La esperanza de finalizar el conflicto con la guerrilla de las FARC protagonizó hoy la segunda investidura de Juan Manuel Santos como presidente de Colombia, que instó al país a trabajar unido para conseguir paz, equidad y mejor educación en una ceremonia cargada de simbolismo.

El color blanco de la paz protagonizó la ceremonia, pues estuvo presente en centenares de paraguas que portaron los asistentes y en el uniforme de decenas de niños que escoltaron y acompañaron a la familia presidencial en su recorrido hasta la tarima principal.

Alrededor de ella aguardaban 2.000 invitados, entre los que se incluyeron como personalidades destacadas el rey Juan Carlos I, así como 10 jefes de Estado y siete vicepresidentes, la mayoría latinoamericanos, que portaron un broche con la forma de la paloma de la paz.

Las negociaciones que el Gobierno mantiene con las FARC en La Habana desde noviembre de 2012, y que encaran su recta final, fueron el hilo conductor del discurso de Santos, en el que presentó sus principales retos para el periodo 2014-2018.

"Es nuestra hora y vamos a aprovecharla. Nos cansamos de pensar en pequeño, de creer que estamos condenados a la violencia, a la falta de oportunidades, porque no es así. Ha llegado la hora de avanzar más allá de las metas inmediatas y de que nos repensemos como nación", aseguró.

Santos entró en la Plaza Núñez, donde se desarrolló la ceremonia al aire libre, acompañado de su esposa, María Clemencia Rodríguez, y sus hijos Martín, María Antonia y Esteban, con quienes recorrió a pie los cerca de cien metros que separan la sede de Gobierno del escenario.

El blanco de la paz también estuvo presente en la indumentaria de la primera dama y su hija, en tanto que el presidente y sus hijos vistieron traje oscuro y corbata azul.

En contraste, su nuevo vicepresidente, Germán Vargas Lleras, y su esposa Luz María Zapata, vistieron de riguroso negro.

Tras prestar juramento y recibir la banda de presidente, el mandatario aseguró que sabe que "hay gente que no le quiere" pero que eso no importa, pues "todos" los colombianos quieren a su país y por eso deben "trabajar unidos", una referencia velada al expresidente Álvaro Uribe, que, junto con su partido, el Centro Democrático, no asistió a la ceremonia.
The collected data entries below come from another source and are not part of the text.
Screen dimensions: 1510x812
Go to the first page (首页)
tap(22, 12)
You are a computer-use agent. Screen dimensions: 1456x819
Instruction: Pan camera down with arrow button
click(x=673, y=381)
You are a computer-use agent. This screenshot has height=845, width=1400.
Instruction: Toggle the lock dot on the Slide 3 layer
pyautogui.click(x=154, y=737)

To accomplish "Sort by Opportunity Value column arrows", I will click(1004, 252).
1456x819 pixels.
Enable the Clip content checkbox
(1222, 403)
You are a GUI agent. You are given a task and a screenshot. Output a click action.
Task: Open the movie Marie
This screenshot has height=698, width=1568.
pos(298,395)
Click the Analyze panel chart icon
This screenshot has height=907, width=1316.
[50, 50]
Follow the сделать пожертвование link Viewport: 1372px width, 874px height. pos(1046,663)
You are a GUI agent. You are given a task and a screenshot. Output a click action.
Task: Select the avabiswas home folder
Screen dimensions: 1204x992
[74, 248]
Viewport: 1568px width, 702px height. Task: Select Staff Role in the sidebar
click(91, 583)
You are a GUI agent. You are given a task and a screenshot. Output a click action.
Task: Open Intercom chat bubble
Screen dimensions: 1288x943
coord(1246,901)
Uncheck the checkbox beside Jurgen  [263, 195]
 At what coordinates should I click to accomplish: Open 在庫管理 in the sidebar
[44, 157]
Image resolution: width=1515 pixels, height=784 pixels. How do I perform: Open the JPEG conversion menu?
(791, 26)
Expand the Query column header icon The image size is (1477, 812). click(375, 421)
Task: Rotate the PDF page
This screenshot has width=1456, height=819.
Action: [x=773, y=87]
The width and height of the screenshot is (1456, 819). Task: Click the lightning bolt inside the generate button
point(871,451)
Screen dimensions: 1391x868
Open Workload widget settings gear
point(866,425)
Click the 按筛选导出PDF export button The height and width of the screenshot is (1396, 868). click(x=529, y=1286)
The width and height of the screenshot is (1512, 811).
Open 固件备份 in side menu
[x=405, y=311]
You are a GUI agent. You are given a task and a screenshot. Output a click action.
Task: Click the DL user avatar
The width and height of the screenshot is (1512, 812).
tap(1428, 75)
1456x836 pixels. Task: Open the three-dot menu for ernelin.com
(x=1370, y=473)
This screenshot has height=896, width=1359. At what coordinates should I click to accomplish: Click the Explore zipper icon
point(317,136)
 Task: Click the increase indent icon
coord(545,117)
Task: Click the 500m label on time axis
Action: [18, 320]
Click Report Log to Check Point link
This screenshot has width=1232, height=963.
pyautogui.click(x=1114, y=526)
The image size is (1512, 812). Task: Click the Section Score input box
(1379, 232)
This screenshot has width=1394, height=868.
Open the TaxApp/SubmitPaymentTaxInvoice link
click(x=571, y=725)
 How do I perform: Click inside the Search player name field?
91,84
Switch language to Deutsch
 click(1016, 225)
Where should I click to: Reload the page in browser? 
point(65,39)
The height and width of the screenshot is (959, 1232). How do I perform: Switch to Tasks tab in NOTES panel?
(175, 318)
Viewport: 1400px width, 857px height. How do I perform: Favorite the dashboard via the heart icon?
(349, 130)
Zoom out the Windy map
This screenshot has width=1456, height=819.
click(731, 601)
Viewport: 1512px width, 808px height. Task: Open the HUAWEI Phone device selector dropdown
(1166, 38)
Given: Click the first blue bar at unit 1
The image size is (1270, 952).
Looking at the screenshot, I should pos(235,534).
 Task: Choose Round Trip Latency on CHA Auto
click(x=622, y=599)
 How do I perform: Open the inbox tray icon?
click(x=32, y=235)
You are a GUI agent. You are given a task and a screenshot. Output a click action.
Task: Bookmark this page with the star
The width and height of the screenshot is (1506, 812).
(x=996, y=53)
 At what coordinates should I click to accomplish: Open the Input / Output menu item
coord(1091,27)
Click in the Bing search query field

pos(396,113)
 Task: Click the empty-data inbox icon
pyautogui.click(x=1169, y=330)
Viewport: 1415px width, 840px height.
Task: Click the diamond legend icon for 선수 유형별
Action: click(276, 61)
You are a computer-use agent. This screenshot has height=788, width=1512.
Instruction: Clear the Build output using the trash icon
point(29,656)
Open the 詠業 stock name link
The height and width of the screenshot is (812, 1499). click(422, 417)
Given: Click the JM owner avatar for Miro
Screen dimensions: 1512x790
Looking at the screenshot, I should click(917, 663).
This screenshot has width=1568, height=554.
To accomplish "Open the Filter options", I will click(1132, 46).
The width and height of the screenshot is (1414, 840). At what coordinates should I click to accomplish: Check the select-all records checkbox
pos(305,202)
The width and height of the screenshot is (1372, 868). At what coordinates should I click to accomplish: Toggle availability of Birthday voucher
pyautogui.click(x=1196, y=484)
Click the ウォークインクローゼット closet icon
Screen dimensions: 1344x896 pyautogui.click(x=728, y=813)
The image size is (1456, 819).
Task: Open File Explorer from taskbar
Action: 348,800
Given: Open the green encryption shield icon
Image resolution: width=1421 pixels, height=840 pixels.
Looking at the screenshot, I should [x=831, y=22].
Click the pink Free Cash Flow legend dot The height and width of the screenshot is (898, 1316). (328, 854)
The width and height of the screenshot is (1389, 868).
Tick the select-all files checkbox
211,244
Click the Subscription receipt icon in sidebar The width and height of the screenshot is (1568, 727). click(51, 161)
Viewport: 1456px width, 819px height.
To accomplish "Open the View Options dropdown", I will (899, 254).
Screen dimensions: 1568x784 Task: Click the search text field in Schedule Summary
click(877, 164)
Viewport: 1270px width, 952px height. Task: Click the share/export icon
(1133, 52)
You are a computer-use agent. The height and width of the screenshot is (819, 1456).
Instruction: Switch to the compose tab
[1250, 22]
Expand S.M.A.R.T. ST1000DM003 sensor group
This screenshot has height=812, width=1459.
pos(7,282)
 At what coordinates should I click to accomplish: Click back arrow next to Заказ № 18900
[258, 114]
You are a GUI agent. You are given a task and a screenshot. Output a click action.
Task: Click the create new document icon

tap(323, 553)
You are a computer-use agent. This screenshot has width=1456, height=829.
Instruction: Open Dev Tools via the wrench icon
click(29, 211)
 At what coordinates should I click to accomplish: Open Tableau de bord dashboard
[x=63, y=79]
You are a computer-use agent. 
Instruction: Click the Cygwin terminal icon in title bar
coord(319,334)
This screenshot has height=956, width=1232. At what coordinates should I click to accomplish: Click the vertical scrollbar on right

Santos propuso como reto que en una década Colombia sea un país "en paz total, con equidad y el más educado de América Latina" ante la atenta mirada de líderes como el presidente de México, Enrique Peña Nieto, que grabó con su teléfono varios momentos del discurso.

Pero para conseguirlo, afirmó, lo primero es la seguridad, y en consecuencia consideró una prioridad terminar con el conflicto armado que se prolonga desde hace más de 50 años en el país.

Su intervención solo fue interrumpida cuando el auditorio se puso en pie ante la mención de Santos a las Fuerzas Armadas, a las que definió como "guardianes" de la democracia, la seguridad y, "Dios mediante", guardianes de la paz.

En su alocución, que se prolongó algo más de cuarenta minutos, Santos reservó una mención especial al rey Juan Carlos, al que agradeció que escogiera Colombia como su primer destino oficial tras haber abdicado el pasado 2 de junio en su hijo, el rey Felipe VI.

"Nos honra con su generosidad", dijo el presidente al monarca, que se puso en pie como respuesta y fue aplaudido por los presentes.

Está previsto que el rey Juan Carlos regrese hoy mismo a España, así como la mayoría de delegaciones internacionales volverán a sus países durante la jornada.

Además de la paz, Santos destacó la inversión que este cuatrienio acaparará el sector agrario, y muy especialmente el ministerio de Educación, que por primera vez contará con la mayor partida presupuestaria, por encima del ministerio de Defensa.

Tras su discurso, el presidente, junto a su ministro de Defensa, Juan Carlos Pinzón y altos mandos castrenses, pasó revista a las Fuerzas Militares, momento en el que se produjo la anécdota de la jornada al confundirse sobre la posición que cada uno debía ocupar.

En una última muestra de las prioridades de su Ejecutivo, Santos, que aseguró que a una Colombia "en paz, con equidad y educada no la frena nadie", recorrió acompañado por su familia el camino de vuelta hacia la casa de Nariño mientras dos cañones impulsaban hacia el cielo miles de palomas de la paz de papel.